Con una orden tajante al peluquero de a bordo, el teniente Seblon se hacía cortar el pelo casi al cero con el fin de lograr un aspecto viril; no tanto para salvar las apariencias como para poder tratar de igual a igual (así lo creía) con los buenos mozos. Ignoraba entonces que eso les hacía alejarse de él. Era de complexión vigorosa, ancho de espaldas, pero sentía dentro de sí la presencia de su femineidad, reducida a menudo a las dimensiones de un huevecillo de alionín, del tamaño de una pastilla azul pálido o rosa, pero que se desbordaba otras veces para desparramarse por todo su cuerpo, al que henchía de leche. Tenía conciencia de ello hasta tal punto que se veía a sí mismo como la encarnación de la debilidad, la fragilidad de una enorme avellana verde, cuyo interior, blanco e insípido, está hecho de una materia que los niños llaman leche. El teniente sabía, y eso le causaba una profunda tristeza, que esta femineidad podía advertirse inmediatamente en sus facciones, en sus ojos, en la punta de sus dedos, acentuar cada uno de sus ademanes llenándolos de blandura. Siempre estaba pendiente de que no le sorprendieran de repente contando los puntos de una imaginaria labor de señoras con una imaginaria aguja de hacer punto. Sin embargo, un día se le vio el plumero en presencia de todos los hombres al pronunciar ante nosotros la frase: «Cojan el fusil», ya que pronunció fusil recalcando la ese con tanta gracia como si todo su cuerpo se estuviera arrodillando ante la tumba de un bello enamorado. Nunca sonreía. Los demás oficiales, sus compañeros, le encontraban severo, algo puritano, pero bajo aquella dureza creían entrever una sorprendente distinción a causa del tono cursi con el que, sin querer, pronunciaba algunas palabras.
¡Qué dicha estrechar entre mis brazos un cuerpo tan hermoso aun siendo fuerte y alto! Más fuerte y más alto que el mío.

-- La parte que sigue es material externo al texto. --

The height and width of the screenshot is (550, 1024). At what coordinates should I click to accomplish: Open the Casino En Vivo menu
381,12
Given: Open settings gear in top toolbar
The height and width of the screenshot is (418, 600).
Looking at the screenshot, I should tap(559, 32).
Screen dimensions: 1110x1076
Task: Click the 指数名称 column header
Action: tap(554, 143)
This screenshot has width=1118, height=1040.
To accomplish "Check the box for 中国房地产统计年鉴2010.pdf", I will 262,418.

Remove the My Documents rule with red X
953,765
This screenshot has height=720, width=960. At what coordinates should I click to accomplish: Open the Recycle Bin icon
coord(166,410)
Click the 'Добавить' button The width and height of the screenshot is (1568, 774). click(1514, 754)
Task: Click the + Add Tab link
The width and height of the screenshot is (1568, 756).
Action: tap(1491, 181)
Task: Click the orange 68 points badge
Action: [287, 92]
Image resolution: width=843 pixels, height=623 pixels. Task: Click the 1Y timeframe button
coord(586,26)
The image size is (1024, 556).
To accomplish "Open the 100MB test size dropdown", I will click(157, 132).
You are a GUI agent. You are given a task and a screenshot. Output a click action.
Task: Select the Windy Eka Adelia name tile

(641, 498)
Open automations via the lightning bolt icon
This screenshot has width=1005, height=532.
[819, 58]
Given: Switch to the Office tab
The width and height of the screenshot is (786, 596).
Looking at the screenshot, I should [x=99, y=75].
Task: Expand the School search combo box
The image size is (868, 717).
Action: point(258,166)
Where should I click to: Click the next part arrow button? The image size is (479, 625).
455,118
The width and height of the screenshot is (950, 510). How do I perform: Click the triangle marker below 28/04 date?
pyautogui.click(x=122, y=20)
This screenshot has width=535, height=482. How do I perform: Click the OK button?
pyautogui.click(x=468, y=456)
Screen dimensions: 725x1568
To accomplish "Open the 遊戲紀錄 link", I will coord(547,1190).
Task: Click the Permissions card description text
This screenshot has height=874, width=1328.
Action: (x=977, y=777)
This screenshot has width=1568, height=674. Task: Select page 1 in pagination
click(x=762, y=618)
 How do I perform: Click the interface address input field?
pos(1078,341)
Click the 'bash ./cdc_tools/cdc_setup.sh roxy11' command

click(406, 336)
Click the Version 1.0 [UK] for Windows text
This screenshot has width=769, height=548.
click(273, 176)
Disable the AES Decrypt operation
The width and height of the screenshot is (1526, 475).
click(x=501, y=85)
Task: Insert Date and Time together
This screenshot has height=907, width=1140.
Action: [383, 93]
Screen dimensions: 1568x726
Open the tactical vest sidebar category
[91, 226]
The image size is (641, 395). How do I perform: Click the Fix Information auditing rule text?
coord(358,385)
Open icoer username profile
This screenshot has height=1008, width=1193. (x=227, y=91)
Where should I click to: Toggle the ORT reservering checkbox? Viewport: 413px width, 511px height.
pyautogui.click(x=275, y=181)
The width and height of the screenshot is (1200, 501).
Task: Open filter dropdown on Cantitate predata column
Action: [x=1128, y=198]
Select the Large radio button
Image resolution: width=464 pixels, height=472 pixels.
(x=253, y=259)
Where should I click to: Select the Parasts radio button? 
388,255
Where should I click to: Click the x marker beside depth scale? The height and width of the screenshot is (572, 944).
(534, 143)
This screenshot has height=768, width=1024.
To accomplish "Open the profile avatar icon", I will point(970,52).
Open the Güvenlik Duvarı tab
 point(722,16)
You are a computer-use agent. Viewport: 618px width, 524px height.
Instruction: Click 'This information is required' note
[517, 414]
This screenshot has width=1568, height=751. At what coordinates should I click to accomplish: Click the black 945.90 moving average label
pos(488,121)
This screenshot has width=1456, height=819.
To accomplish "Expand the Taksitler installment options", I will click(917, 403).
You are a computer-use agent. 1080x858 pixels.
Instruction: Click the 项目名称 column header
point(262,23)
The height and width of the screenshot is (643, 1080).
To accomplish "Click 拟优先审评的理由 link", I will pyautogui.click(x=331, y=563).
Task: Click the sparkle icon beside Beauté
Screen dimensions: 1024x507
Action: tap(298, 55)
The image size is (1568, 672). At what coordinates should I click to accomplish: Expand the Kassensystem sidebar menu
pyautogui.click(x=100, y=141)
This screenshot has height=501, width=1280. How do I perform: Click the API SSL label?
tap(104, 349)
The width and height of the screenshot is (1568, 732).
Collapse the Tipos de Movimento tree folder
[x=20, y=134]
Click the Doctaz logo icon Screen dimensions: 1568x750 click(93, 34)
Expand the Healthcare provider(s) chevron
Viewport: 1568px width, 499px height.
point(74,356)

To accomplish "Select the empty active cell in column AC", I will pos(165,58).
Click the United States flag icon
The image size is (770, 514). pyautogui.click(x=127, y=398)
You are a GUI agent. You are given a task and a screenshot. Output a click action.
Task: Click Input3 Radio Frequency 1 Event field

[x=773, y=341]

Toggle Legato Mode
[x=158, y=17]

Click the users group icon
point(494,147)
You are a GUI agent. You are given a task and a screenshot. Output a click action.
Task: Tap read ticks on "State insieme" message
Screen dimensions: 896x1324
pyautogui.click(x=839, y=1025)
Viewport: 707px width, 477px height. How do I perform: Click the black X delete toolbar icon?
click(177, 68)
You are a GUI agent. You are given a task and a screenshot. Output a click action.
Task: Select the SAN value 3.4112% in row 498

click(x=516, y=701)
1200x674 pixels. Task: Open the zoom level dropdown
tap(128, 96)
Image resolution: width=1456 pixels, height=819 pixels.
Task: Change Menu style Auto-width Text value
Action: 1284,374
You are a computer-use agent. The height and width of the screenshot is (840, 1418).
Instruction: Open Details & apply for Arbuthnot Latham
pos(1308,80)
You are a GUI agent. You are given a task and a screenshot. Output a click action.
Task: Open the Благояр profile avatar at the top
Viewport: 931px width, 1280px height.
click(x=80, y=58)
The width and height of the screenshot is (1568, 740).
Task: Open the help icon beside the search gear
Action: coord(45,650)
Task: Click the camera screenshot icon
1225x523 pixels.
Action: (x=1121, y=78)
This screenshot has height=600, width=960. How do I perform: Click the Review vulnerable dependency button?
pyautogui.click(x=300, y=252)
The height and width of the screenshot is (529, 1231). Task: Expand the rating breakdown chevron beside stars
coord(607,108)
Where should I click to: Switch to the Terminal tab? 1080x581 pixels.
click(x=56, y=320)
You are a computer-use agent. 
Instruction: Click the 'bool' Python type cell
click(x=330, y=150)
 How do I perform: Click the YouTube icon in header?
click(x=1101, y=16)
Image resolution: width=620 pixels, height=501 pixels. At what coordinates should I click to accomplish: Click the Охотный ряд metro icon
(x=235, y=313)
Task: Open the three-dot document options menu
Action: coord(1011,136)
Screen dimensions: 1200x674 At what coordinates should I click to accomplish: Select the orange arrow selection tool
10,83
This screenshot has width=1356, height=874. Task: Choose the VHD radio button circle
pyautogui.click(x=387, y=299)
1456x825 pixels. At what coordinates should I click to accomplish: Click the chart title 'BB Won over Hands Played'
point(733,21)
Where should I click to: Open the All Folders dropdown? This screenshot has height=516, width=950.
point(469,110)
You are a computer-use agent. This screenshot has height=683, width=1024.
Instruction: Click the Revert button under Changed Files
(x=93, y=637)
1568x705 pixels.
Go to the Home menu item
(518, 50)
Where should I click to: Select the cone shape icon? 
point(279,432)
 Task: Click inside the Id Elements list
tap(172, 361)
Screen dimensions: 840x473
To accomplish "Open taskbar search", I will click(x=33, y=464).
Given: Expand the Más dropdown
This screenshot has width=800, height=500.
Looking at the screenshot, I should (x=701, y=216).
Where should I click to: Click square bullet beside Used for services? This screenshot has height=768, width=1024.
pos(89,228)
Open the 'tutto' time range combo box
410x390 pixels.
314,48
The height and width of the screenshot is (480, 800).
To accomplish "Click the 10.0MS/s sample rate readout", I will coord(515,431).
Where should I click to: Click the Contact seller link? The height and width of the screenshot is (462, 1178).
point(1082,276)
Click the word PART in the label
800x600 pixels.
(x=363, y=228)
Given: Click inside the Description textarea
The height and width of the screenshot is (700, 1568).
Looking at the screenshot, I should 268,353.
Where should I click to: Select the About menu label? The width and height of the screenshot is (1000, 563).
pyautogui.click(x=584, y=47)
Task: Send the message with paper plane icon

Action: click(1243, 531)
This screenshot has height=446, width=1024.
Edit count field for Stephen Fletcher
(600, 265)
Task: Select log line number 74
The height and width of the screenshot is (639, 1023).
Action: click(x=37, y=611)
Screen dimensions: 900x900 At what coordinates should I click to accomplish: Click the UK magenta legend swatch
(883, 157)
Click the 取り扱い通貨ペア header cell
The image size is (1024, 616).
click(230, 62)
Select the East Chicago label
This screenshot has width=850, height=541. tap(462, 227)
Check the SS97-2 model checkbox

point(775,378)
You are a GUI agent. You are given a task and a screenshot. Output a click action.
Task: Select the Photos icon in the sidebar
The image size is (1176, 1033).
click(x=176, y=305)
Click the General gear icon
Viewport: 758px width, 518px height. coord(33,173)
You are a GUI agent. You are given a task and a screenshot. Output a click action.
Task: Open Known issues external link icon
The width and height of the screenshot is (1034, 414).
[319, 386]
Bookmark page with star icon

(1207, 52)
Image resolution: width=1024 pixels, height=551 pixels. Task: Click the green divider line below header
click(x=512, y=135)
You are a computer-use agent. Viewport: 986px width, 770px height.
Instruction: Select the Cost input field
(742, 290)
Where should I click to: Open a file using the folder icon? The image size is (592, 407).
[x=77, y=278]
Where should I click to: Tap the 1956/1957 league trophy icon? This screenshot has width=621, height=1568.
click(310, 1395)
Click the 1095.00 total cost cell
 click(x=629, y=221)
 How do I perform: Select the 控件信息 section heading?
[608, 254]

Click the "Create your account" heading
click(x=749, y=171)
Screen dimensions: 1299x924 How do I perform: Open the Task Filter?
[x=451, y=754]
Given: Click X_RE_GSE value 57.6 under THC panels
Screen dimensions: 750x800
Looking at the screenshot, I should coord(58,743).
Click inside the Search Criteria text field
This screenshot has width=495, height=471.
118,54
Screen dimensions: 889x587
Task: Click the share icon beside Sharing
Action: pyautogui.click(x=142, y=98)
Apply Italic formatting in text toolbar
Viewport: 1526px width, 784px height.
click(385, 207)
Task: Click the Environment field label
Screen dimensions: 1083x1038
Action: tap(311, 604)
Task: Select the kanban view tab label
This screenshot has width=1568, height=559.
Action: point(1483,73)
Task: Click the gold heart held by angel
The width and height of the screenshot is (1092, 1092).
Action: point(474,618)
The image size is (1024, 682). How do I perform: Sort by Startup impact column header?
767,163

Divagación. ¿Lo sería? «Él» baja a tierra todas las noches. Cuando regresa, los bajos de su pantalón de tela azul, ancho y ocultando los pies, a pesar del reglamento, están manchados, quizá de esperma, a lo que hay que añadir el polvo de las carreteras que ha barrido con su bajo galoneado. Nunca he visto un pantalón de marinero más sucio que el suyo. Si le pidiera explicaciones, «Él» sonreiría echándose el gorro hacia atrás:
«Eso es de los tíos que me hacen pajas. Mientras me la chupan se la menean sobre mi pantalón. Eso son sus descargas. Simplemente.»
«Él» se mostraría muy orgulloso de ello. Lleva esas manchas con un impudor glorioso: son sus condecoraciones.